The present invention relates generally to a storage tank for a hot water system that includes a mechanical insulator for the separation of the hot layer and the cold layer.
Hot water systems commonly include a storage tank that stores the fluid, such as water, that cools the refrigerant in the heat rejecting heat exchanger. By employing a storage tank, the size, cost, and cycling of the hot water generation component can be reduced. In a heat pump system, hot water is generated outside of the storage tank. Heat pump system efficiency is directly related to the inlet temperature of the water in the heat sink which exchanges heat with the refrigerant. As the inlet temperature of the fluid into the heat sink decreases, system efficiency increases.
By flowing water into the storage tank slowly, a hot layer and cold layer can be formed in the storage tank which is separated by a thermal interface layer. The amount of hot water in the storage tank varies at any given time as the hot water generation capacity typically does not match the load demands of the system. Therefore, the thermal interface layer moves up and down in the storage tank as loads are placed on the system, and includes a range of temperatures between the hot layer and the cold layer.
There is also a concern about the formation of legionella in hot water storage tanks which occur between 25 to 42 C.° and because of sediment and scaling.
A heat pump water heat system includes a compressor, a heat rejecting heat exchanger, an expansion device, and a heat accepting heat exchanger. Refrigerant circulates though the closed circuit system.
A storage tank stores the water that exchanges heat with the refrigerant in the heat rejecting heat exchanger. A mechanical interface plate positioned between a hot reservoir and a cold reservoir in the storage tank reduces heat transfer between the water in the hot reservoir and the cold reservoir. As the cold water in the cold reservoir is more dense than the hot water in the hot reservoir, it is below the hot reservoir. The mechanical interface plate is designed to have an effective density between the hot and cold water densities, enabling the mechanical interface plate to float between the two reservoirs.
The coefficient of performance for the system is determined by the water temperature at the inlet of the heat rejecting heat exchanger. As the inlet temperature of the water increases, the coefficient of performance of the heat pump system decreases.

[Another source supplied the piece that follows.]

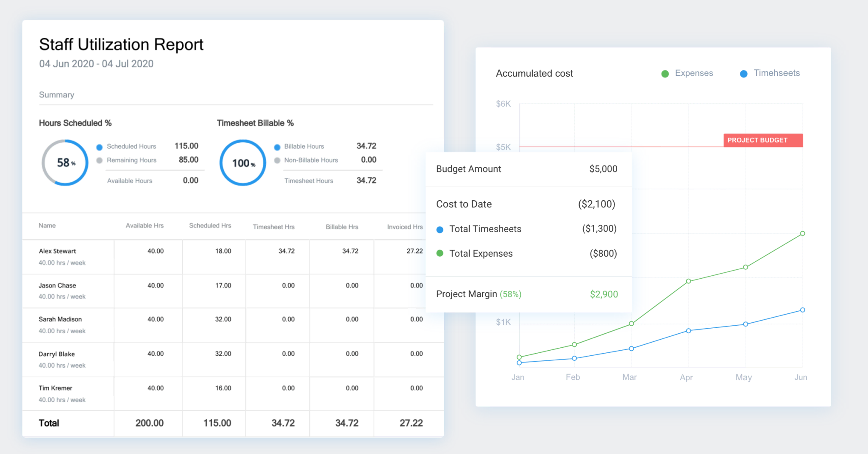Sort by the Scheduled Hrs column header
This screenshot has width=868, height=454.
coord(210,226)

During a water heating mode, cold water in the cold reservoir flows into the heat rejecting heat exchanger to cool the refrigerant. As the water exchanges heat with the refrigerant, the water is heated and exits the heat rejecting heat exchanger. The heated water flows into the hot reservoir of the storage tank. During a water discharge mode, the hot water in the hot reservoir is removed from the storage tank and flows into a hot water discharge. Cold water from a water source flows into the cold reservoir of the storage tank to refill the storage tank.
Alternately, the hot water and/or the cold water are placed in expandable elements, such as a bladder or bellows, in the hot reservoir and the cold reservoir, respectively. The interface plate is located between the hot layer and the cold layer. When both the hot water and the cold water are placed in the expandable elements the heat transfer potential between the two layers is minimized. In this example, the interface plate does not need to be designed with an effective density as the interface plate is supported by either one or both of the expandable elements. Additionally, in this example, the hot reservoir can be located above, below or to the side of the cold reservoir.
These and other features of the present invention will be best understood from the following specification and drawings.
The various features and advantages of the invention will become apparent to those skilled in the art from the following detailed description of the currently preferred embodiment. The drawings that accompany the detailed description can be briefly described as follows:
The refrigerant exits the compressor 22 at high pressure and enthalpy and flows through the heat rejecting heat exchanger 24. In the heat rejecting heat exchanger 24, the refrigerant loses heat, exiting the heat rejecting heat exchanger 24 at low enthalpy and high pressure. A fluid medium, such as water, flows through a heat sink 32 and exchanges heat with the refrigerant passing through the heat rejecting heat exchanger 24. After exchanging heat with the refrigerant, the heated water exits through the heat sink outlet 36. The refrigerant then passes through the expansion device 26, and the pressure drops. After expansion, the refrigerant flows through the heat accepting heat exchanger 28 and exits at a high enthalpy and low pressure. The refrigerant then re-enters the compressor 22, completing the system 20.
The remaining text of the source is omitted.